Having listened to her mother recite verse by heart all her life, Holly has always been drawn to poetry. Yet until she stands before a class made up of prisoners and detainees–all troubled women charged with a variety of crimes–even Holly does not know the full power that language can possess. Words are the only weapon left to many of these outspoken women: the hooker known as Baby Ain’t (as in “Baby Ain’t Nobody Better!”); Gene/Jean, who is mid-sex change; drug mule Never Delgado; and Akilah Malik, a leader of the Black Freedom Front.

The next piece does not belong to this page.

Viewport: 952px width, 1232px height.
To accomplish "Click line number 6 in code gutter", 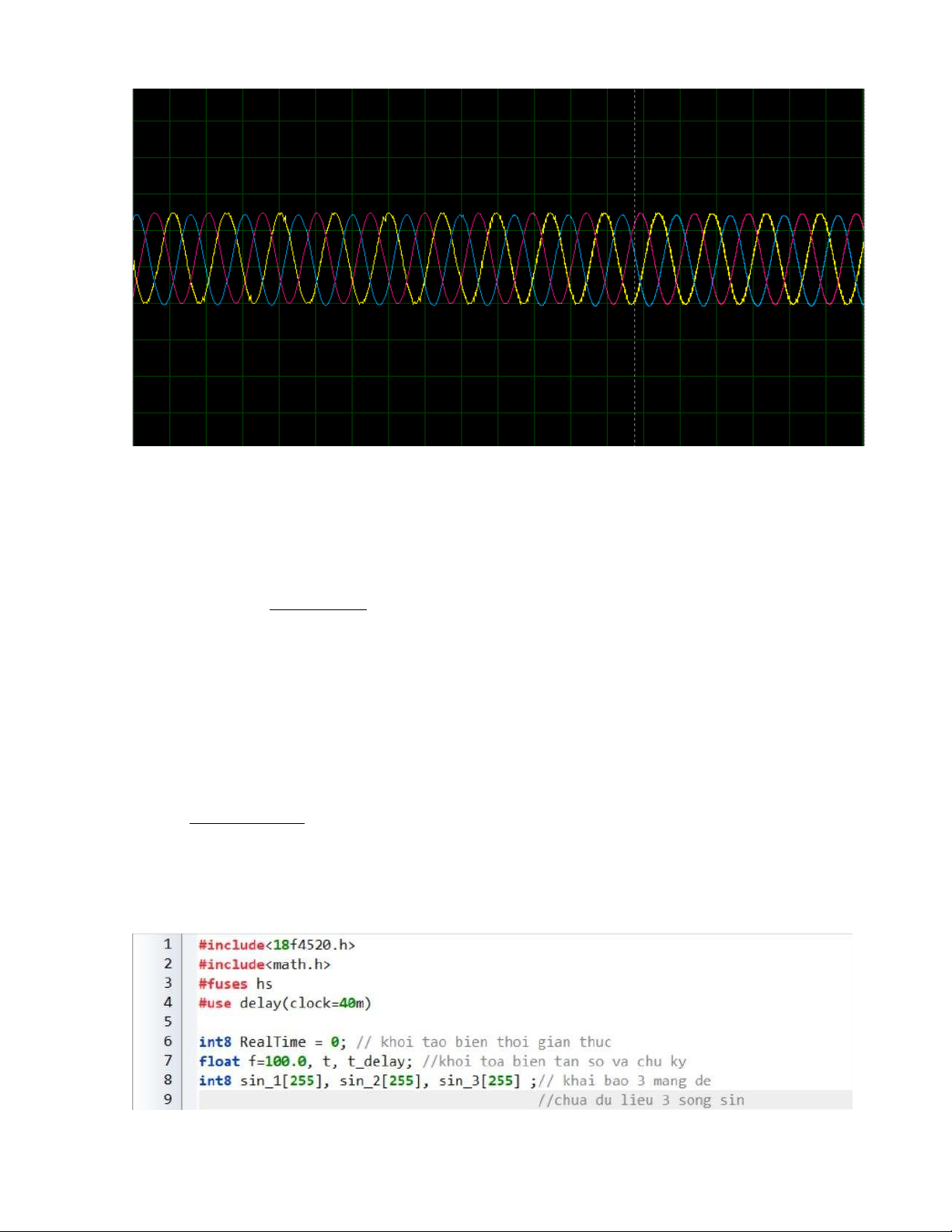I will pyautogui.click(x=167, y=1042).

One woman in particular will change Holly’s life forever: Polly Lyle Clement, an inmate awaiting transfer to a mental hospital upstate, one day announces that she is a descendant of Mark Twain and is capable of channeling his voice. And so begins Holly’s descent into the dark recesses of the criminal justice system, where in an attempt to understand and help her students she will lose her perspective on the nature of justice–and risk ruining everything stable in her life. As Holly begins an affair
with a fellow poet–who claims to know her better than she knows herself–she finds herself adrift between two ends of the social and political spectrum, between two men and two identities.
National Book Award finalist Carol Muske-Dukes has created an explosive, mesmerizing novel exploring the worlds of poetry, sex, and politics in the unforgettable New York City of the seventies. Written with her trademark captivating language and emotional intuition, Channeling Mark Twain is Muske-Dukes’s most powerful work to date.